For many volunteers, it’s a matter of supporting one or two particular causes, or perhaps being a part of a service organization they support.

Then there are the volunteers whose name and face seem to pop up wherever you go.

Meet Bill Kolter. That is, if you haven’t already.

“I know half the people that come to the South Okanagan Events Centre,” said Kolter, who has been volunteering with the Vees for a dozen years, and at the SOEC since it opened — the last three years, he has been the volunteer supervisor.

Kolter is the first to be profiled in Making a Difference, a new series in the Western News honouring those who help make this community such a special place.

But Kolter’s work with the Vees is just the tip of the iceberg. He’s also spent 18 years volunteering with the Peach Festival as music director. Then there are the Elks, Citizens on Patrol, and Oktoberfest, all of which are benefiting from Kolter’s time and experience.

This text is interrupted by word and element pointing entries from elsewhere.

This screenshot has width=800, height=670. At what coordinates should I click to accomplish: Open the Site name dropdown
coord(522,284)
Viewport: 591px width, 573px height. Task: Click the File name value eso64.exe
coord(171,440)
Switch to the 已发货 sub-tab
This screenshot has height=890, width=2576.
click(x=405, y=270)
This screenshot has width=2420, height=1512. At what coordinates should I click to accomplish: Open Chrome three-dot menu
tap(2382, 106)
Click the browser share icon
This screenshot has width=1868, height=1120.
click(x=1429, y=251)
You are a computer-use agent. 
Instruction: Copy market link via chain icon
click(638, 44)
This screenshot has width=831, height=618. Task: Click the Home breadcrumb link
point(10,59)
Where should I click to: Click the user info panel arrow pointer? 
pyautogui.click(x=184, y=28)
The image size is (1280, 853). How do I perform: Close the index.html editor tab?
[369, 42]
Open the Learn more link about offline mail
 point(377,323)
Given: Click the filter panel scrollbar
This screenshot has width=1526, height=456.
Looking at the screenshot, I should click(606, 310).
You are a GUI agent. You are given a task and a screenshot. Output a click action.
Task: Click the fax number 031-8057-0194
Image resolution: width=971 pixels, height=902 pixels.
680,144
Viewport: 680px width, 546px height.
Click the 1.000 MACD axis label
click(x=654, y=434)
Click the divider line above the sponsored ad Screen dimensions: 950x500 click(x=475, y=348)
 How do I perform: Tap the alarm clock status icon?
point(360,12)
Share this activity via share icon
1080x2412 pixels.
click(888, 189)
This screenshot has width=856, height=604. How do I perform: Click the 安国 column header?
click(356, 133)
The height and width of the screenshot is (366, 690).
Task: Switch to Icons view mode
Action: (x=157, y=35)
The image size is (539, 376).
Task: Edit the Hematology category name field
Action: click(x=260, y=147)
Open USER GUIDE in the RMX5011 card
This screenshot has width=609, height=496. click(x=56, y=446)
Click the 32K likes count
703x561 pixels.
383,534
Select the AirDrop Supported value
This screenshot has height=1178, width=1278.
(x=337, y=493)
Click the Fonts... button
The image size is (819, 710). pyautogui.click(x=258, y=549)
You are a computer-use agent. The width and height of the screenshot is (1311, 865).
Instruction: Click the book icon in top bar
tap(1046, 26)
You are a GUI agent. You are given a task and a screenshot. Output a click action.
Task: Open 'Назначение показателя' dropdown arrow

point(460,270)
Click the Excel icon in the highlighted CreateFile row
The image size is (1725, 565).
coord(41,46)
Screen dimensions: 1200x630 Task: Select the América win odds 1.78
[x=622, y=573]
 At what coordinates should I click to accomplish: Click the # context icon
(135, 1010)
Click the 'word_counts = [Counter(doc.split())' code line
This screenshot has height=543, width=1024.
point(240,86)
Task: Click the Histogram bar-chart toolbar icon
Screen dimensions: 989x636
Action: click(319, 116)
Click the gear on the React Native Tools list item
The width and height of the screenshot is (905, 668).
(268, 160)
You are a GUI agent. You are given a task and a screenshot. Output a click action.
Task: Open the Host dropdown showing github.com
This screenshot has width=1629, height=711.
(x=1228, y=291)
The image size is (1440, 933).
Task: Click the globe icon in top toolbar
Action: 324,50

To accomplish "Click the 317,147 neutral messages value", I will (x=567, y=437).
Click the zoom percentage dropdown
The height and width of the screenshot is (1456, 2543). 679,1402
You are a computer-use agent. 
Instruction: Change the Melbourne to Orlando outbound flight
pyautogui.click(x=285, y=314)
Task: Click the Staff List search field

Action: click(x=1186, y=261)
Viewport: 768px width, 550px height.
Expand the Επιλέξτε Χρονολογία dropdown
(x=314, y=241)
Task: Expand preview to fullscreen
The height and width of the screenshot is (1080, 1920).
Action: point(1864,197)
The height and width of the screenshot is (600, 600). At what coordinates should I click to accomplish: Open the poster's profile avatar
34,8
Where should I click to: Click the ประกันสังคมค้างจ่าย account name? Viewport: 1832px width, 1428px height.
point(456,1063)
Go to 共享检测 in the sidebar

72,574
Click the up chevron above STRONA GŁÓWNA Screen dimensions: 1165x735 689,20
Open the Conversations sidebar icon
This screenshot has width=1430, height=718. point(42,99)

“I just put my application in to join the Rotary Club,” said Kolter. Looking back over the 18 years since Kolter moved to Penticton, the list grows even longer: Candy Cane Lane; the Walk of Life; the Terry Fox Run; Ironman and he even helped start the Elvis Festival, volunteering there for the first three years.

“Some of them don’t exist anymore,” said Kolter, who operates the El Rancho Motel with his wife Gail, though he admits she does most of the work operating it. A musician all his life and a booking agent for 20 years, Kolter said he has never retired.

“I am up at 8 a.m. in the morning and I go to bed at 1 a.m. That’s about the size of it. I do as much as I can, to give something back to the community,” said Kolter. “The city has treated us both really well over the 18 years we have been here.”

Giving something back is often cited by volunteers as the reason for their involvement. That’s there for Kolter, but he also said it was seeing the need that kept him going.

“I just see so many things in Penticton, like everywhere else, where people are needed,” Kolter said. There are many more projects he would like to be involved in, he continued, and perhaps when he and Gail stop managing the motel, he will have time.

“As long as I stay healthy, I don’t have a problem,” said Kolter, who will be 78 years old this summer. “We could buy a place here in town and do a little bit more volunteer work.”

It would also give him more time with Gail, who he hopes would volunteer alongside him.

“Right now she can’t, because she is running the motel 80 per cent of the time,” he said.

Though Kolter has given a lot to Penticton through his volunteering, he’s sure he is getting a lot back out of it.

“You make a lot of friends when you volunteer, no two ways about it,” said Kolter, who started volunteering when he and Gail came to Penticton.

“It is very important when you come as a newcomer that you make a lot of friends and you get to know the city really well,” he said. “Especially meeting people that over the years got to be friends, people that I golf with.”

Watching the changes to the city is another benefit to volunteering, especially at the SOEC.

“I started right at the beginning, so I saw how from a low point to where we are now, which is really on top of it,” said Kolter.

There is a downside. Kolter worries that the population of volunteers is aging.

“What really is the problem with volunteers is there are too many old people like me. There are some younger people coming up but not enough to fill the place of the older people,” said Kolter.

“At our age, we don’t know how long we are going to last and we want to leave a legacy behind … that is carried on by the younger people.”